Kennt hier jemand noch das Nokia-Phänomen? Irgendwo klingelt ein Handy und alle halten es für ihr eigenes?

Auch heute hat sich daran herzlich wenig geändert. Wenn ich im Hörsaal oder in der Bahn den ab Werk eingestellten Mail-Sound abspiele, zucken mindestens 70% in Hörweite. Bei Anrufen und SMS ist alle Welt wiederum so sehr um die eigene Individualität bemüht, dass sie deutlich über das Ziel hinausschießen. In einem primär durch Jamba-Sparabos und Crazy Frog sozialisiertem Land ist das auch nicht weiter verwunderlich. Allen gemeinsam ist dabei übrigens, dass sie sich den letzten beiden Sätzen nicht angesprochen fühlen ;)

Wie für sovieles sollte auch für Klingeltöne das Kredo Form Follows Function gelten. Persönliche Statements des „guten“ Geschmacks bzw. Humors nerven die Umgebung im besten Fall erst nach dem zweiten Hören. Ein Ton sollte gerade so viel Individualität und Charakter besitzen, dass er eindeutig einem Mobiltelefon und einem Zweck zugeordnet werden kann. Mehr nicht, aber auch nicht weniger.

Nun gibt es zugegebenermaßen wichtigere Dinge im Leben, meistens langt auch der Vibrationsalarm, ich wollte eigentlich gar nicht nach einer Lösung suchen, bis ich sie zufällig fand: Cleartones vom niederländischen Tongestalter Hugo Verweij. Die 2 Ausführungen (Classic und Organic) enthalten jeweils 50 Klingel- und Benachrichtigungstöne, allesamt wunderbar frisch und unaufdringlich.

Bei einem kleinen Feldtest konnte sich keiner meiner Testpersonen an die während eines Gesprächs abgespielten Töne erinnern, falls sie diese überhaupt wahrgenommen hatten. Bei genauerem Hinhören bemerkt man die Liebe zum Detail, die organische Ausführung besticht außerdem noch durch geschickte Auswahl und Mikrofonierung der Instrumente. Am wichtigsten jedoch: Keiner der minimalistischen Töne besitzt auch nur das geringste Nervpotential.

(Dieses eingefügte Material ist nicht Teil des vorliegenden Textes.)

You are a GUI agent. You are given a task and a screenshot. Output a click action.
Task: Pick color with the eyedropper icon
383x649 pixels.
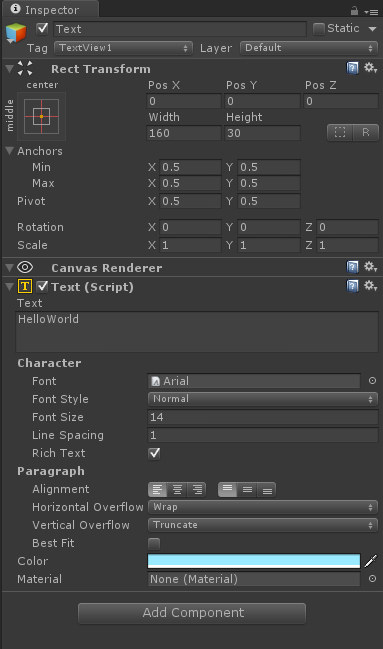pos(371,561)
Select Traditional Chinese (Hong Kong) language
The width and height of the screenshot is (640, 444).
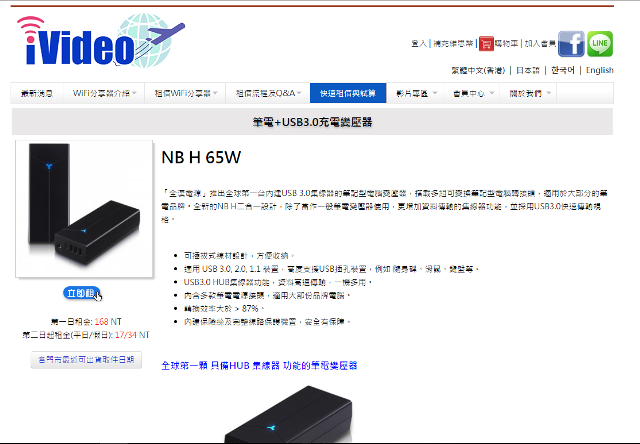tap(478, 70)
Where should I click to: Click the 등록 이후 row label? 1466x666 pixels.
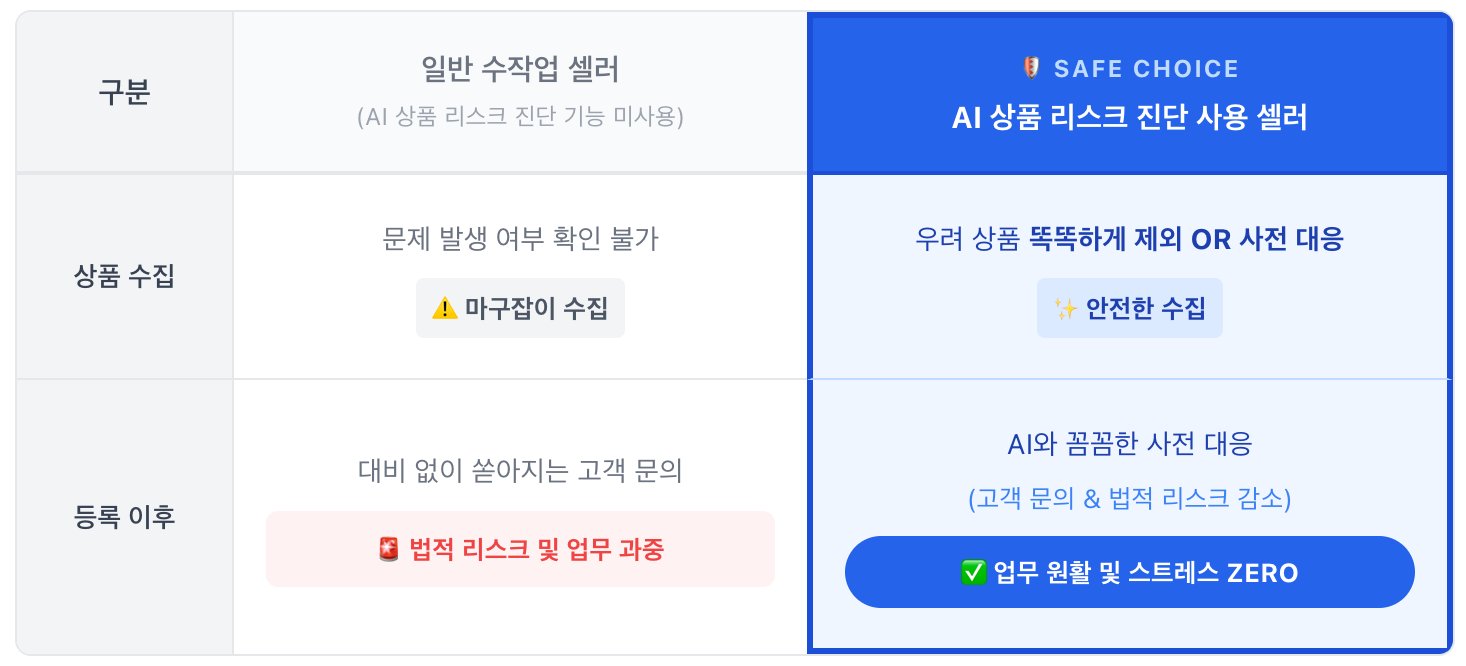(124, 517)
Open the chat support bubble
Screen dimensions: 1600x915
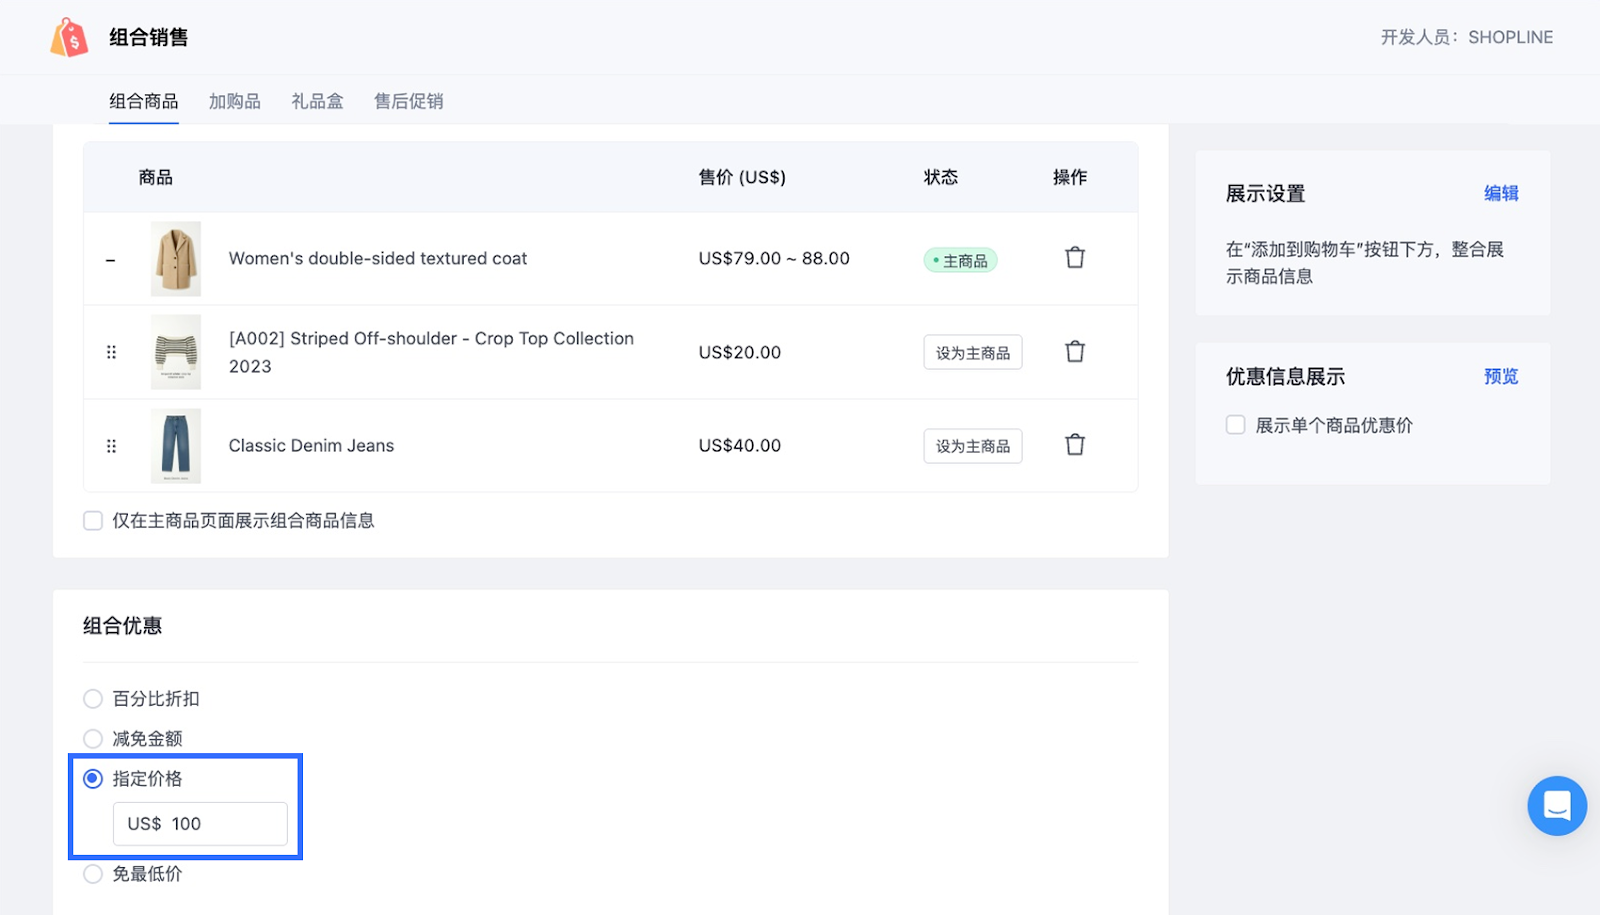coord(1556,805)
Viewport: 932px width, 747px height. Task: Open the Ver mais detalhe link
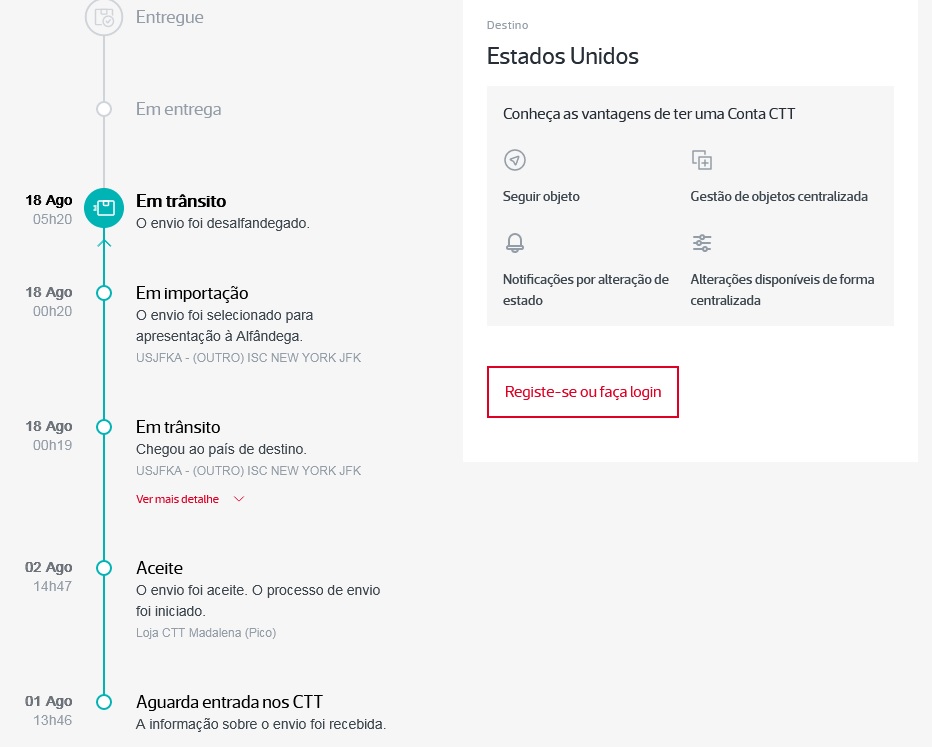tap(177, 499)
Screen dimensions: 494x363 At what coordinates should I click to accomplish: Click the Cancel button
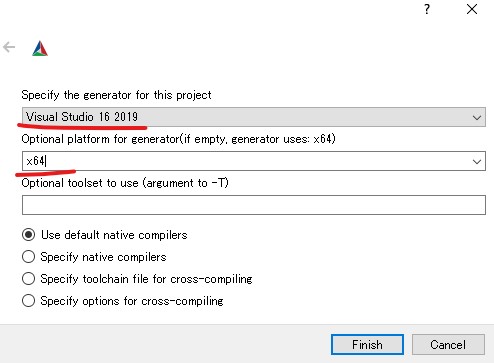(x=448, y=345)
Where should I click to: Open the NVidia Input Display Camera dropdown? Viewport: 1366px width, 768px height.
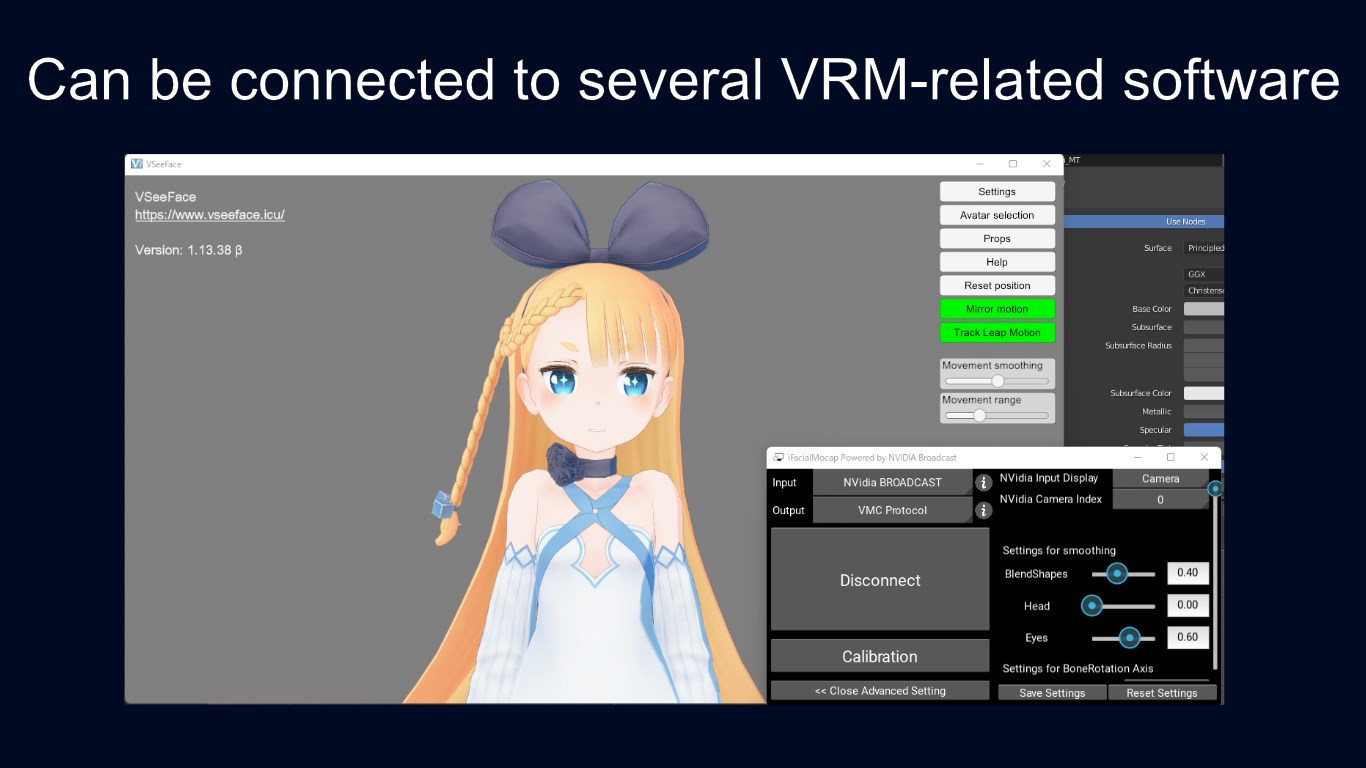tap(1160, 478)
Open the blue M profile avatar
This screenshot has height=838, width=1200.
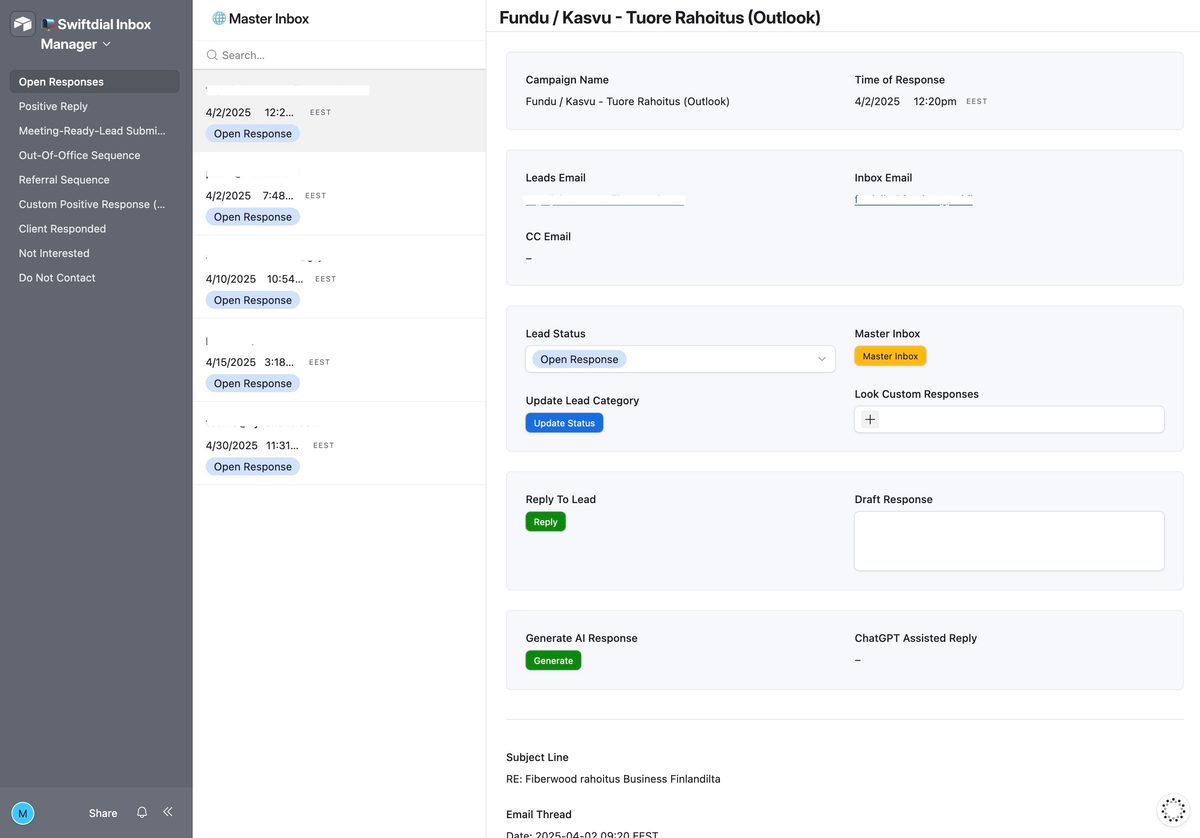pyautogui.click(x=22, y=812)
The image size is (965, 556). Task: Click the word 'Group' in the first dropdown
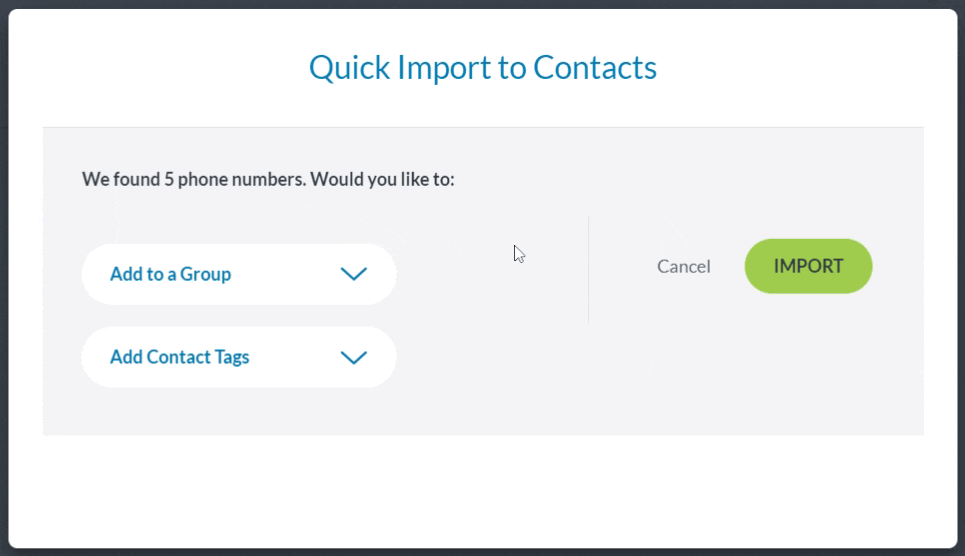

Fazit & Verlosung: Es gibt genug Lärm da draußen. Cleartones kosten etwa 13€ pro Paket und sind eine gut angelegte und zeitlose Anschaffung, dessen Qualität die Apple-eigenen Töne bei weitem übersteigt. (Wer unbedingt Schulterklopfer für seinen superindividuellen oder lustigen Klingelton haben möchte, wird wahrscheinlich mit diesem Buch glücklicher.)

Hugo hat uns netterweise 5 Cleartone Organic Complete Pakete zur Verfügung gestellt. Verratet einfach bis Donnerstag, den 8.11.12 welchen Klingelton ihr gerade eingestellt habt. Der jeweils beste und schrecklichste Beitrag mit gültiger Mail-Adresse gewinnt, die restlichen 3 werden gelost. Viel Glück!